Stated exercise:
Lay out the rows below as a numbered list with no blank lines, and leave the pictures out.

Data lines:
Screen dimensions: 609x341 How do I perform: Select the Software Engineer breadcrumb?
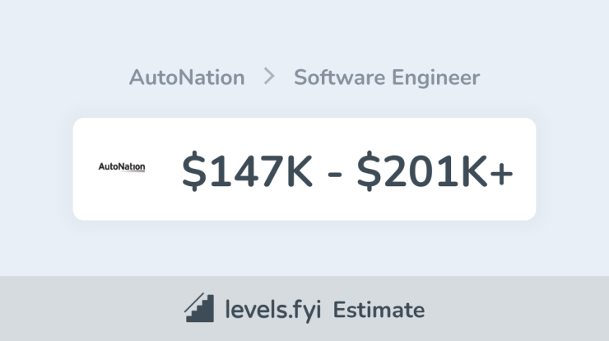tap(387, 77)
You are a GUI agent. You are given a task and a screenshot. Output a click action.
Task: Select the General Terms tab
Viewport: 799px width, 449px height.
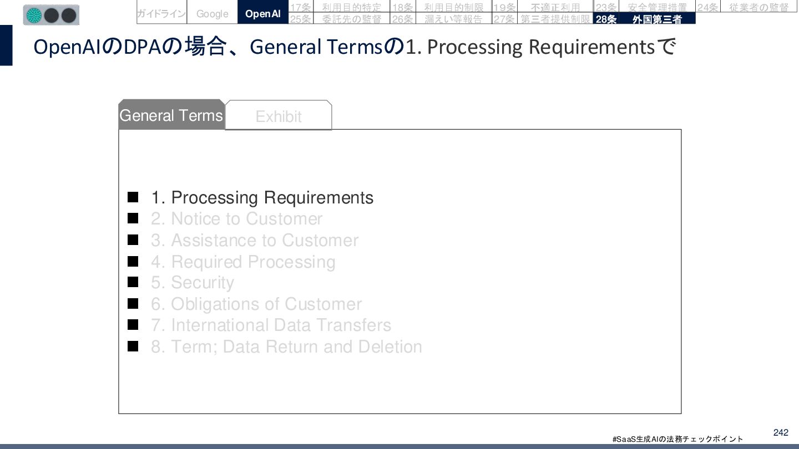171,115
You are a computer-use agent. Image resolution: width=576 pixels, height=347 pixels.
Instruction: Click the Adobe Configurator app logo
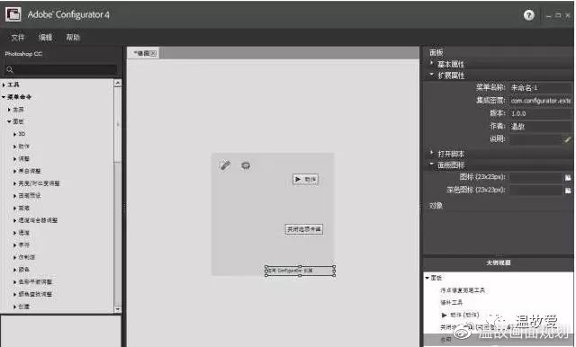pos(14,14)
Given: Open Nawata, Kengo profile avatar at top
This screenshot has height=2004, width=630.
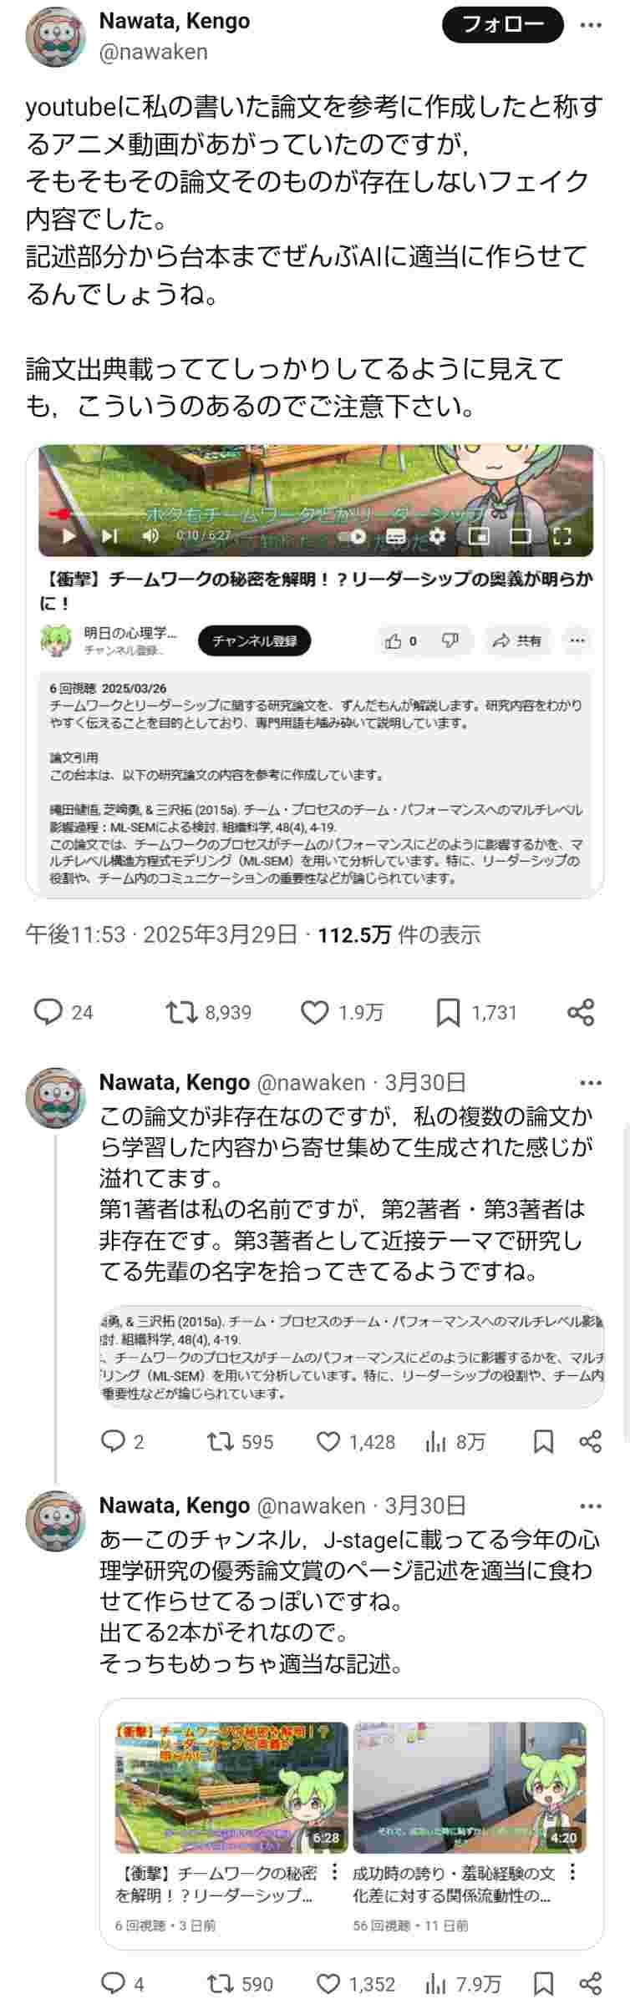Looking at the screenshot, I should 55,37.
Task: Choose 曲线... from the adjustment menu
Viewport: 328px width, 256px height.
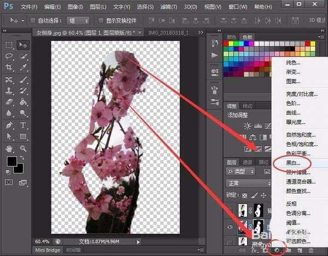Action: (294, 113)
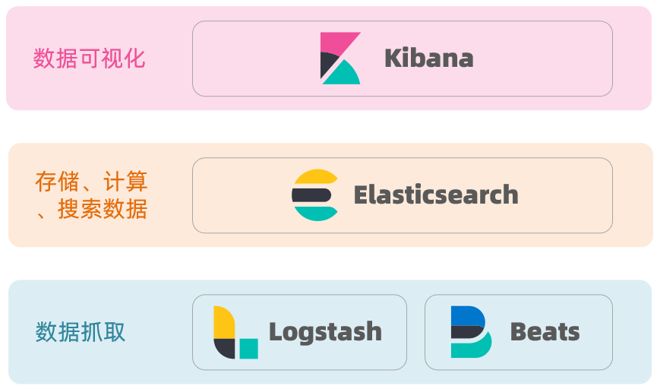Click the yellow shape in Logstash logo
Screen dimensions: 657x389
click(223, 321)
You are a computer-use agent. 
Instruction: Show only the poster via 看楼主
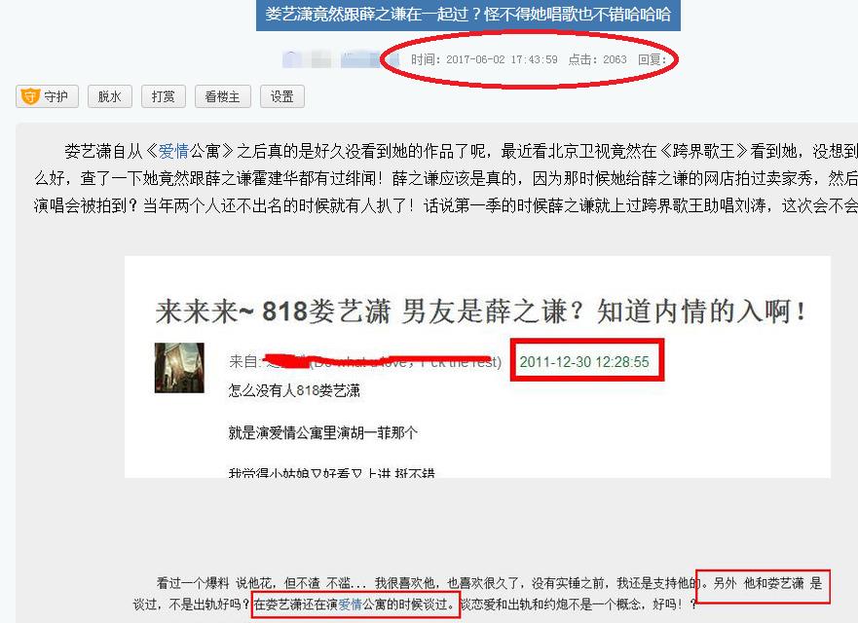click(x=222, y=96)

Solution to the exercise:
1. Screen dimensions: 609x341 How do I perform: Select the Software Engineer breadcrumb?
2. tap(387, 77)
3. You are a GUI agent. You are given a task and a screenshot. Output a click action.
4. Task: Select the General Terms tab
5. Viewport: 799px width, 449px height.
6. 171,115
7. You are a computer-use agent. Image resolution: width=576 pixels, height=347 pixels.
8. Instruction: Click the Adobe Configurator app logo
9. pos(14,14)
10. Given: Open Nawata, Kengo profile avatar at top
11. This screenshot has height=2004, width=630.
12. Looking at the screenshot, I should 55,37.
13. Task: Choose 曲线... from the adjustment menu
14. Viewport: 328px width, 256px height.
15. Action: (294, 113)
16. Click the yellow shape in Logstash logo
17. Screen dimensions: 657x389
18. click(223, 321)
19. You are a computer-use agent. 
20. Instruction: Show only the poster via 看楼主
21. click(x=222, y=96)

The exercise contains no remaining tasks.